Arbor SIMD Library Refactoring
Motivation
Eventually factor out Arbor SIMD into a separate project and make it useful for the users outside of Arbor.
Current state
Arbor SIMD provides an API that is a variation of std::experimental::simd API. It is neither subset or superset of experimental.
Distinctive features of Arbor SIMD:
-
gather/scattersupport. -
SVE backend.
Observations
- According to N4808,
std::experimental::simdprovides explicit conversions from/to underlined type:explicit operator implementation-defined () const; explicit simd(const implementation-defined &); - SVE doesn't fit
std::experimetal::simdbackend model fundamentally
Proposal
Let us split Arbor SIMD into two libraries:
-
arbor-simd-indirect. It will depend on
std::experimental::simdand will providegather/scatterAPI in the form of free functions that acceptstd::experimental::simdparameters. Based on the compilation target, scalar type and width it will dispatch to the proper intrinsic, usingstatic_cast's to do simd wrapping/unwrapping. The library will not supportSVE. -
arbor-simd-sve. It will depend on
std::experimental::simdandarbor-simd-indirectand will provide adapted to SVE simd API. This API will consist of makers that return vectors (like:arbsve::broadcast(42)orarbsve::copy_from(ptr)) and functions that accept vectors. If the compilation target has sve intrinsics implemetation will forward directly to them, otherwise it will fall back tostd::experimental::simd+arbor-simd-indirect.
Thanks for the proposal @antonf.
I feel that refactoring to use std::experimental::simd is impractical while not part of the standard.
- it is available only in gcc 11, while the minimum version required by Arbor is GCC 8 (and Clang)
- we need to understand the performance tradeoffs, and check support for features AVX512 in
std::experimentalimplementation. For this we would have to conduct performance benchmarks.
As a rule in Arbor, we have implemented future standard library features internally, and used them when they can be replaced by mature implementations in our minimum compiler versions. Given this, I think it is too early to refactor the SIMD library to be based around std::experimental.
I certainly like the idea of splitting out the SVE side; it's really incompatible with the rest of the API.
Regarding std::experimental::simd:
- We could still factor our SIMD library into something that accords to the
std::experimental::simdinterface, and an additional component that supports the gather/scatter/constraint semantics, with a view to swapping over to the standard implementation in the future. - N4808, §9.7.7 provides
cmathoverloads for SIMD values; we can provide our own implementations with consistent numerics across back-ends under e.g.arb::math, both for SIMD and scalar values.
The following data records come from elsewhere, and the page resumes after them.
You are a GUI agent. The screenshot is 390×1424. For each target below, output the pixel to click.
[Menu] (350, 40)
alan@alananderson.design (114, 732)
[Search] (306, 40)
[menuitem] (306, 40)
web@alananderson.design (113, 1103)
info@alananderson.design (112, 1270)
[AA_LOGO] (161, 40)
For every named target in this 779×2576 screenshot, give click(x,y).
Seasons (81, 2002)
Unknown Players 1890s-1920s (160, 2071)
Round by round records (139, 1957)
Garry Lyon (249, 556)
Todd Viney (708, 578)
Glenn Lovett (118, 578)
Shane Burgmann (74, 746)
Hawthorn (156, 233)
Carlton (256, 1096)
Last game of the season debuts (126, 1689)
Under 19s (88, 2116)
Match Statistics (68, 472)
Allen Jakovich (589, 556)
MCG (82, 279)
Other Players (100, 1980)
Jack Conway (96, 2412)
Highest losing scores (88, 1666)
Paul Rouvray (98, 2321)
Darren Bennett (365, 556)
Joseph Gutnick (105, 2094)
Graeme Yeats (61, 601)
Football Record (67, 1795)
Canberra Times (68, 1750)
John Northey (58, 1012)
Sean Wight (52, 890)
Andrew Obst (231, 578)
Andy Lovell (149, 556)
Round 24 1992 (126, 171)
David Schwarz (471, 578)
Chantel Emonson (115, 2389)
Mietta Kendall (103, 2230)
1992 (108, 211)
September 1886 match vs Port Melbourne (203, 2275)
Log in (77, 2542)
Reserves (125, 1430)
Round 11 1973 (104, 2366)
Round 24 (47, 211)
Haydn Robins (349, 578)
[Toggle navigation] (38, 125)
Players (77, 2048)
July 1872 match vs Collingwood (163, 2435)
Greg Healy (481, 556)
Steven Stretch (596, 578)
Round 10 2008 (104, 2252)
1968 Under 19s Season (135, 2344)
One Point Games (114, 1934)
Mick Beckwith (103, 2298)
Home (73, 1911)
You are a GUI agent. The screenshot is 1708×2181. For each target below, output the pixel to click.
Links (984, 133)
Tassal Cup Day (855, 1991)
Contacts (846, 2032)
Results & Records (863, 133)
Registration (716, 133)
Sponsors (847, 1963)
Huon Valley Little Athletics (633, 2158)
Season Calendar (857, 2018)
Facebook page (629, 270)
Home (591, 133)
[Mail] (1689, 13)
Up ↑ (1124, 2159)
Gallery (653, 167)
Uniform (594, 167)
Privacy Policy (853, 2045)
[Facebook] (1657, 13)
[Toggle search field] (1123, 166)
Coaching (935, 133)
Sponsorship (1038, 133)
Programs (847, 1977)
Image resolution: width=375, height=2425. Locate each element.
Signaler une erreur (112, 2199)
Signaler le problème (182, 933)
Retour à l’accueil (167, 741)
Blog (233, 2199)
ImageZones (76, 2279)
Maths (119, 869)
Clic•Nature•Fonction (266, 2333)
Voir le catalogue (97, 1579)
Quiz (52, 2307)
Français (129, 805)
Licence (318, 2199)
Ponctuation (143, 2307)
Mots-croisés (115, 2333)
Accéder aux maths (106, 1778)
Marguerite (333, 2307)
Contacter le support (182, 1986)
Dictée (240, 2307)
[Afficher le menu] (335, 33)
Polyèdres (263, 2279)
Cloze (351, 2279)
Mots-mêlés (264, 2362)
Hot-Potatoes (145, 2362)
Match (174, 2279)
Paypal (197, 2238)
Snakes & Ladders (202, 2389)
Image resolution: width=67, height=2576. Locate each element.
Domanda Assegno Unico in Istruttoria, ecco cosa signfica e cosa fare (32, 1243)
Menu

Their optimized implementations though use low-level intrinsics rather than just the arithmetic operations provided bystd::experimental::simd.
For our implementations of e.g. expm1, exprelr etc. which rely upon decomposition of the mantissa and exponent and such, we could implement a set of architecture-specific low-level operations which are then used within our generic implementations, or stick to writing things in terms of standard decomposition functions and arithmetic. The former would allow us to maintain (mostly) the performance; the latter could well be slower, but might allow us an implementation that is more easily robust (proper support for subnormal numbers, etc.).
Hi, just happened across this issue while searching. Have you seen https://github.com/google/highway ? It's a C++ wrapper over intrinsics that supports SVE, RISC-V, AVX-512 and others. Would be happy to discuss if you're interested.
Hi @jan-wassenberg,
thanks for the suggestion. Highway looks pretty interesting, but it's unlikely we'll change our SIMD backend soon without pressing need. (RISC-V might pose such a need in the future) Just out of curiosity, how does highway compare to VC2 (https://github.com/vectorclass/version2)?
Just to note our requirements (mostly in terms of performant operations, since this is the motivator) not only to highway, but any other choice as well
- scatter store/gather load
- fast approximate mathematical functions: exp, pow, sqrt, log
- to a lesser degree: sin, cos, ...
Hi @thorstenhater , got it. Yes, RISC-V looks to be gathering momentum.
how does highway compare to VC2
I very much respect Agner's work but he is clear that no instruction sets other than x86 will be supported.
Just to note our requirements
Good to know. We have all of those except pow, and can help add that or other math functions if required. (For pow it really depends how much accuracy you want. A simple version can use log+exp already.)